Georgian Dream has also developed relationships with fringe parties such as Alliance of Patriots of Georgia, and Georgian March—groups that receive Russian financial support and help mainstream pro-Kremlin, anti-EU, xenophobic views. Various smaller nationalist groups have also sprung up, in part as a reaction to the modernizing project of Saakashvili’s government. These groups, too, have been embraced. One such group openly describes itself as fascist, and brandishes a swastika-like symbol. They even boast of having established militias.
Georgian Dream makes use of these people, seeing them as allies when interests coincide. And when these groups resort to violence, the party turns a blind eye. This has fostered a sense of impunity among these groups, and has only encouraged more brazen behavior. Thugs have attacked everyone from protesters demonstrating against homophobia to young people protesting heavy-handed police raids of nightclubs. A young human rights defender named Vitali Safarov was killed in September in what appears to be a hate crime by the members of one of these groups.
Saakashvili himself shares part of the blame for playing into Ivanishvili’s hands. His presence haunted the campaign. His promise to return to the country should UNM win only gave Georgian Dream ammunition, allowing them to ominously intone about possible instability. And that rhetoric resonated. Beyond the trauma of the 2008 war, Georgians are generally sensitive to threats of disorder. It brings back memories of the 1990s, a time at which the country was wracked by a deep economic, political, and social crisis. The civil war between President Zviad Gamsakhuria and militia groups opposed to his rule left much of central Tbilisi in ruins.
Saakashvili’s approach this time around has been to mirror Georgian Dream’s tactics: to double down on populist rhetoric, to cozy up to the Orthodox Church, and now to set up tents in the city center. The elections showed the limits of that strategy: It’s hard to out-populist a populist.
At the same time, Georgian Dream achieved a pyrrhic victory in this election. By choosing go all-in on demonization and almost completely ignore policy discussion, Ivanishvili has set the tone for the next two years leading up to parliamentary elections.
But according to polls, 62 percent of the population thinks that the country is going in the wrong direction. The majority of Georgians are concerned about the economy and unemployment, and are dissatisfied by the political options on offer. It’s hard to say how much longer Saakashvili can serve as a scarecrow.

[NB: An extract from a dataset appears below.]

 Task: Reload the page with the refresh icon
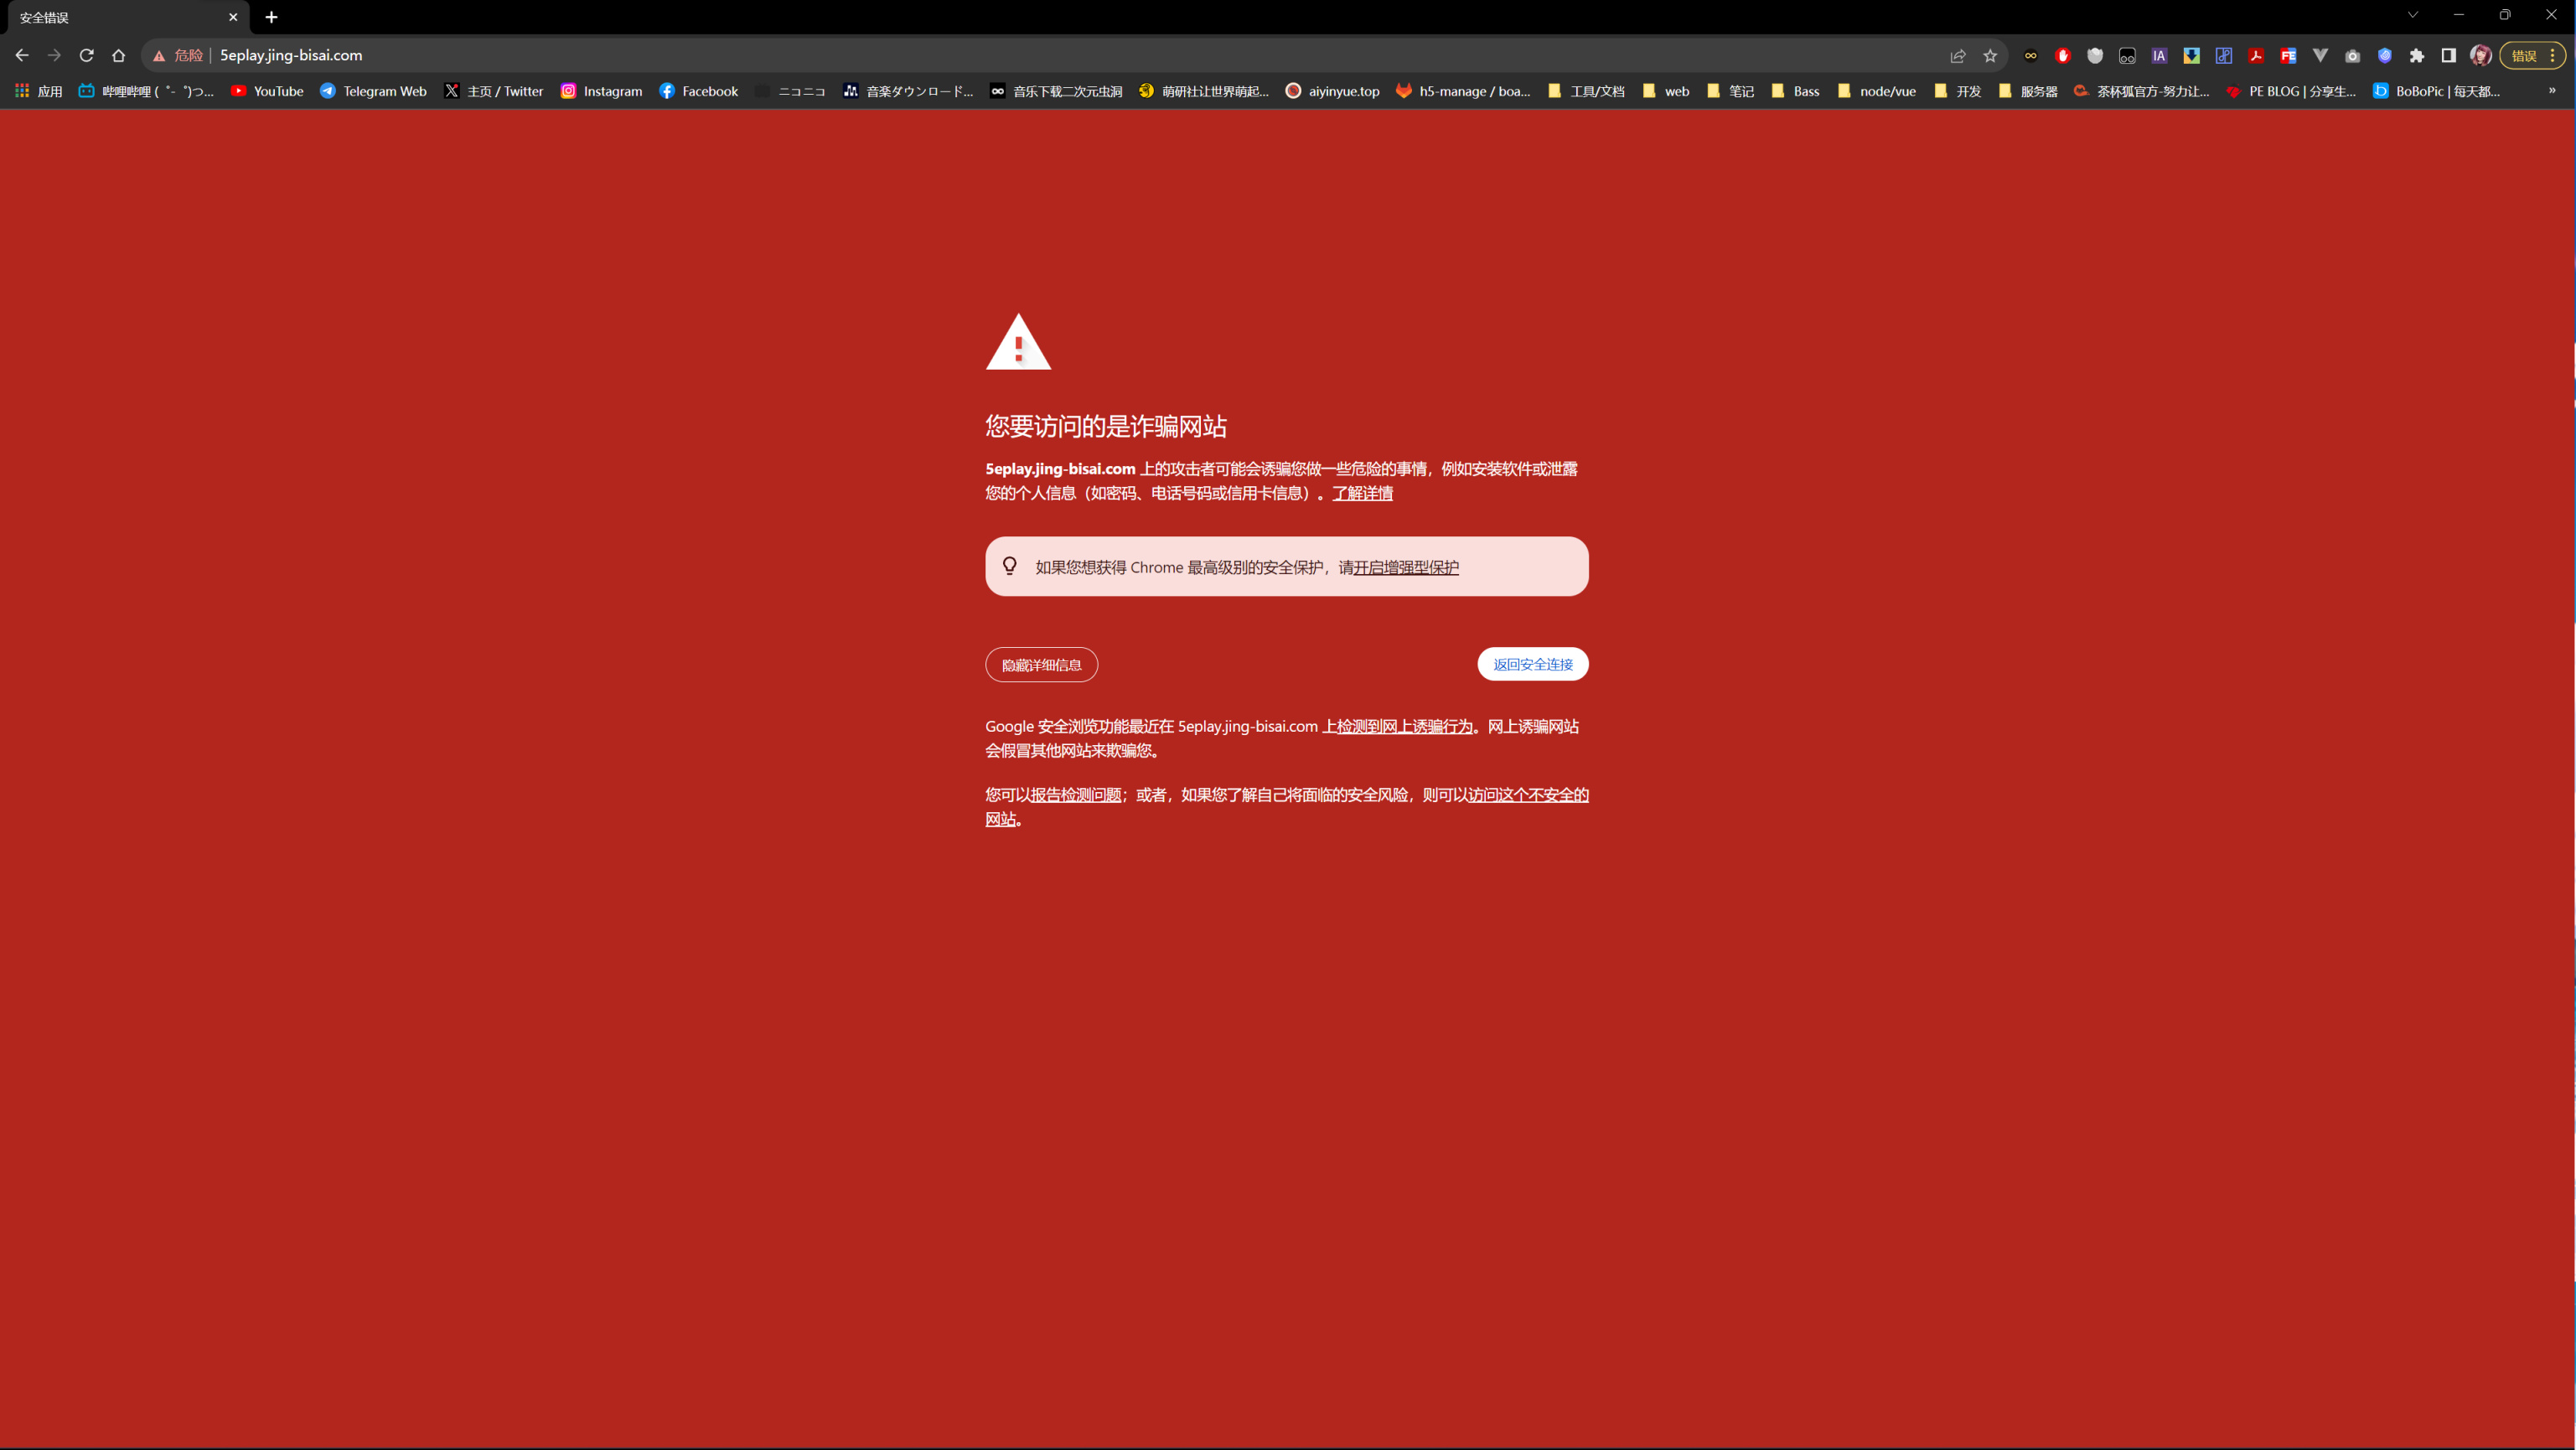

After all, the Georgian Dream has been in charge for six years, and at some point will have to stand on its record.
There is a space in the political middle for a new force to occupy. European Georgia, the party that split from UNM in 2017, has sought to cater to those voters. They came away disappointed this time, but are redoubling their efforts. Their goal for now is to push Georgian Dream to move the country towards proportional representation and away from a winner-take-all mixed system that benefits the ruling party and empowers local landlords.
With concerns about political influence over the judiciary, rampant nepotism, and clampdowns on the media, Georgian Dream is coming to resemble the Saakashvili government in its waning years: all self-preservation tactics, with not much success to point to. Those who do not learn from history are perhaps doomed to repeat it. The question for the next to years is: Can the opposition capitalize?